Passage for review:

[Start of Attachment]

Returning to the same position battle for the second consecutive year, Geraud Sanders knew he had to change something.
So he changed his body.
The junior receiver — who for the second straight year will compete with seniors Marcus Bennett and Jake Matkovich for playing time — punctuated his offseason training with a three-week stint in Plano, Texas, working out at Crull Fitness.
Each day he would run hills, push sleds, lift weights and high-knee and sprint through cone drills along with others, including Georgia safety J.R. Reed.
The result was he added 60 pounds to his bench press, clocked a 4.4-second 40-meter dash, improved his max squat to over 400 pounds and inched his body weight up to about 215 on his 6-foot-3 frame.
“I can 100 percent feel a difference,” Sanders said. “I’m definitely at a higher level than I was last year. Ready to take it on the field and get ready for the Sept. 1 game.”
Bennett edged forward last year in the battle for snaps at receiver as the same three sought to fill the large void left by Jalen Robinette’s departure. Bennett finished with 19 catches for 403 yards and three touchdowns. Sanders gained 204 yards, with three of his nine receptions going for touchdowns. Matkovich had one catch for 18 yards.
The competition will be no easier for any of them. Bennett continues to show a knack for getting open and catching everything thrown his way. Matkovich is still a towering threat at 6-5.

[End of Attachment]

Task item A: In the article on Geraud Sanders, where did he spend three weeks of his offseason training?
Task item B: Write the next part of the article on Geraud Sanders, picking up after its final sentence.
None of the entries are needed.

Data listing:

[Start of Attachment]

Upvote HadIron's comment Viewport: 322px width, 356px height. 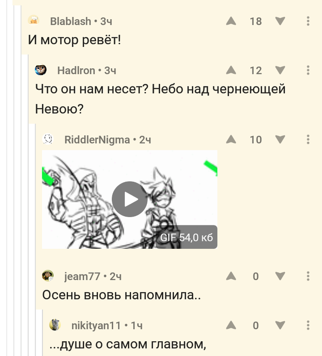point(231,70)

[End of Attachment]
[Start of Attachment]

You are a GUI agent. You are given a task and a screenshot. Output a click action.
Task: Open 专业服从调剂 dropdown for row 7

[End of Attachment]
[Start of Attachment]

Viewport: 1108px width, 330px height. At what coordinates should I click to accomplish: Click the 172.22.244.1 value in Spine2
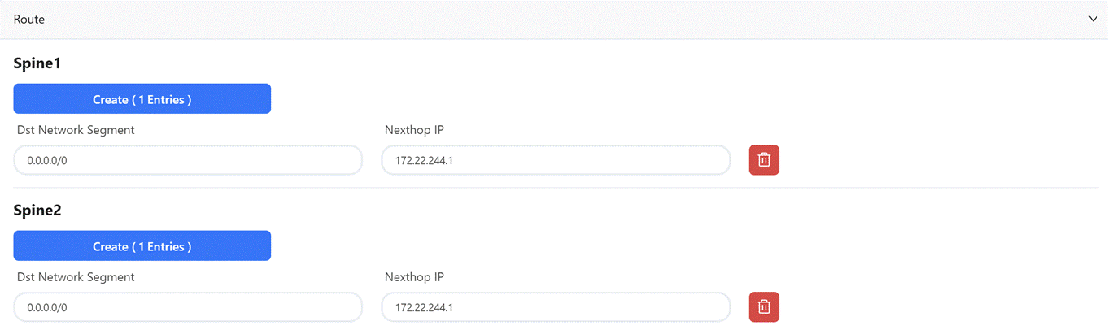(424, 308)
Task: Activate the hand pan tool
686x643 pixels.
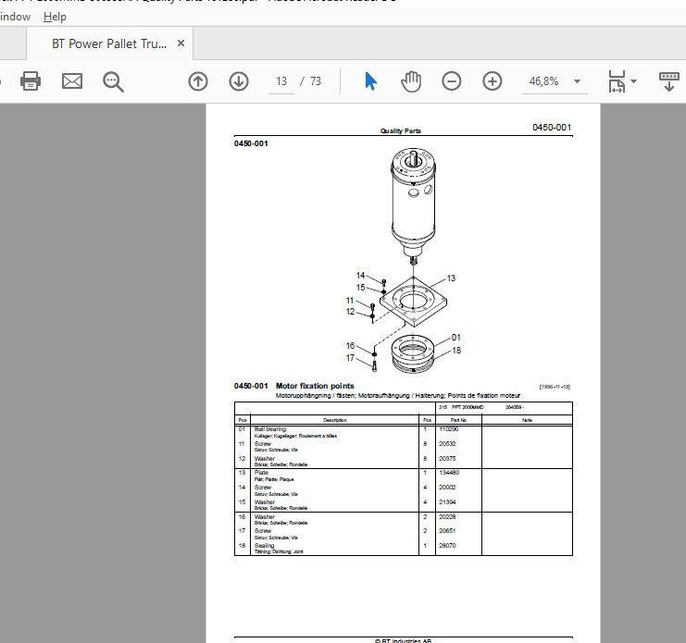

[End of Attachment]

Written answer A: At Crull Fitness in Plano, Texas.

Written answer B:
Freshman David Cormier has also turned heads in practice at 6-3, 220 and with a background as multisport star in high school.
So Sanders knew he had to be proactive if he was going to jump the line and be the one targeted most often on the few balls Air Force throws.
“Geraud is a junior and a lot of guys around here grow up when they become juniors,” offensive coordinator Mike Thiessen said. “We’ve seen that a little bit so far in practice. We haven’t had a ton to look at yet, but we’re hoping that’s the case. We’ve got three guys we’re confident in.”
Added coach Troy Calhoun about the work Sanders has put in, “It tells you something. It’s important to him. Guys that it means something to, those guys have a way of being really good contributors and helping your team on game day.”
For Sanders, the process of changing his body was interesting on several levels. His goal after graduating with a degree in economics is to attend medical school and become an orthopedic surgeon – an ambition he’s held since elementary school.
The economics training will come into play as he helps his money go to work for him and eventually open his own practice.
“I can’t sit at a desk all day, personally,” he said. “I have to get out and about.”
Yep, he demonstrated that inability to sit still this past offseason. Now Air Force will see if it pays dividends on the field.